In response to financial hardships caused by COVID-19, the CARES Act changed a few rules this year. For those in financial need, the early withdrawal penalty on Roth IRA earnings is waived for 2020, and distributions up to $100,000 are allowed before age 59 1/2. These distributions of earnings are considered income and will be taxed as such, but there is the option to spread the tax burden over 3 years or pay back the “loan” within 3 years to avoid paying taxes. Before you withdraw from your Roth IRA, carefully consider what this means for your retirement. In addition, taking money out of any investments could mean selling at a loss. Consult your financial advisor and tax advisor if you are contemplating a withdrawal of retirement savings.

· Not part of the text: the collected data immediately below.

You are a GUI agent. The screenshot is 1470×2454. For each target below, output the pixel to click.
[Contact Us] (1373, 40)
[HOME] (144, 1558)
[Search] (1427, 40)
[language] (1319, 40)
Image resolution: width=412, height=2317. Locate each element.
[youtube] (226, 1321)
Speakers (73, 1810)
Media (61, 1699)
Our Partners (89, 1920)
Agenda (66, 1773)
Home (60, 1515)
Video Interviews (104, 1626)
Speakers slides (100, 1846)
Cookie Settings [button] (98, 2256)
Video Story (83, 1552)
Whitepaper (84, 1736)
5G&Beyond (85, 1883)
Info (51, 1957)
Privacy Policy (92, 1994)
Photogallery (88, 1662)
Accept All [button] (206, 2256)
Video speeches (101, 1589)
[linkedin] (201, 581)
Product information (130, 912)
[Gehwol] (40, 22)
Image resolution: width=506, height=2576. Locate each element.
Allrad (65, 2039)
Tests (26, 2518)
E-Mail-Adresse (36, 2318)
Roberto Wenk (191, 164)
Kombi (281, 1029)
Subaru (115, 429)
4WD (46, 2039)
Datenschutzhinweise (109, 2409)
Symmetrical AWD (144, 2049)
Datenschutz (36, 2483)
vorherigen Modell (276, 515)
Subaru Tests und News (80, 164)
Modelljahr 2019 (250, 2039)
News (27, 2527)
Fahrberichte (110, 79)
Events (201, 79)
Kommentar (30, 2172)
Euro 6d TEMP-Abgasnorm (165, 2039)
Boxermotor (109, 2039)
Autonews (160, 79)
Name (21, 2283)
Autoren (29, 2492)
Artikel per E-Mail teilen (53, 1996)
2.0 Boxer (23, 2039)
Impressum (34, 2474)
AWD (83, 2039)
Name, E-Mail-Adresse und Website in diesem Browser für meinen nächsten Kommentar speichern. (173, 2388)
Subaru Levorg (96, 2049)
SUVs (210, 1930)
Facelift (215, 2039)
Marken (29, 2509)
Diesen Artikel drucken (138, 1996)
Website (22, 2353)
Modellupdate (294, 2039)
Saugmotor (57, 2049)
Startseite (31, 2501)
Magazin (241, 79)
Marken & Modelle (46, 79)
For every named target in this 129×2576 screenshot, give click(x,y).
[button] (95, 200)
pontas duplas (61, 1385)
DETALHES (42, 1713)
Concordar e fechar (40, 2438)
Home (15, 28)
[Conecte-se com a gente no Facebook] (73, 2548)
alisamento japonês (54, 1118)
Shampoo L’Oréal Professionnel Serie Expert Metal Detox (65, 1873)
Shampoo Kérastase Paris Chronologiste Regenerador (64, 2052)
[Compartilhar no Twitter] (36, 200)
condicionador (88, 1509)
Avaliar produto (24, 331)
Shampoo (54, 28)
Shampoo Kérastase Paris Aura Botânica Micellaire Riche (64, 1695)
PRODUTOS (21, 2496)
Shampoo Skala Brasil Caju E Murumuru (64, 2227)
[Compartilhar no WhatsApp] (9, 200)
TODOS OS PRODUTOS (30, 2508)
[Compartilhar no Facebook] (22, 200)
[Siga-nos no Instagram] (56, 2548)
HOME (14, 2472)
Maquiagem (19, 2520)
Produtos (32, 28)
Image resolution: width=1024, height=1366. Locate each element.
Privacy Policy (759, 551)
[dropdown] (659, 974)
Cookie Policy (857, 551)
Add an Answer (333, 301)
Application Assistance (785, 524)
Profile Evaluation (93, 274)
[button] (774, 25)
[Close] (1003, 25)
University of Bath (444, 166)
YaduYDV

Roth IRA – Adding Money In

For those in a position to invest right now, adding money to a Roth IRA (up to the max) not only takes advantage of stock market lows, but also yields more tax savings down the road if you expect to be in a higher tax bracket in the future. The Roth IRA works especially well when investments have a long time horizon for growth because you get to keep every penny gained without sharing a cut of the profits with taxes.

An attractive option this year may be a Roth conversion, which converts an existing IRA to a Roth IRA by paying taxes on the amount converted. If your income is lower this year than most years, you may fall in a lower tax bracket and therefore, pay less tax on that Roth conversion than you normally would. Furthermore, as a result of the market downturn, your investments may be worth less than previously, so less taxes would be owed. It’s a good idea to check with a financial advisor and tax advisor before making these financial decisions.

Making The Right Choice

No matter the impact that COVID-19 has on our financial lives, savings are still important. In fact, times like these make us realize that having savings gives us one more safety net when falling on hard times. So regardless of whether you are saving for retirement or saving for a rainy day, the point is to remember to SAVE!

Homework: Pay tax now or pay tax later? One reason to choose a Roth IRA (pay tax now) vs. traditional IRA (pay tax later) is if you believe your tax rate will be higher when you withdraw the money. Use the following math problem to understand the difference.

Say you earn $5,000 this year that you pay 20% tax, or $1,000, and you decide to contribute the remaining $4,000 to a Roth IRA. You add no more money to that investment, and it averages 6% annual growth over the next 36 years — How much will your total investment be? (Hint: Use the Rule of 72 to get $32,000 for the Roth IRA.) Assume instead that you defer paying tax until withdrawal by investing the full $5,000 in a traditional IRA– How much will your total investment be after 36 years of 6% annual growth? ($40,000.) After 36 years, if your tax rate is 20%, your total investment will net the same amount in either the Roth IRA ($32,000) or traditional IRA ($32,000) after taxes. If your tax rate decreases to 15% after 36 years, the traditional IRA ($34,000) nets more than the Roth IRA ($32,000). If your tax rate increases to 25% after 36 years, the traditional IRA loses ($30,000), and the Roth IRA wins ($32,000).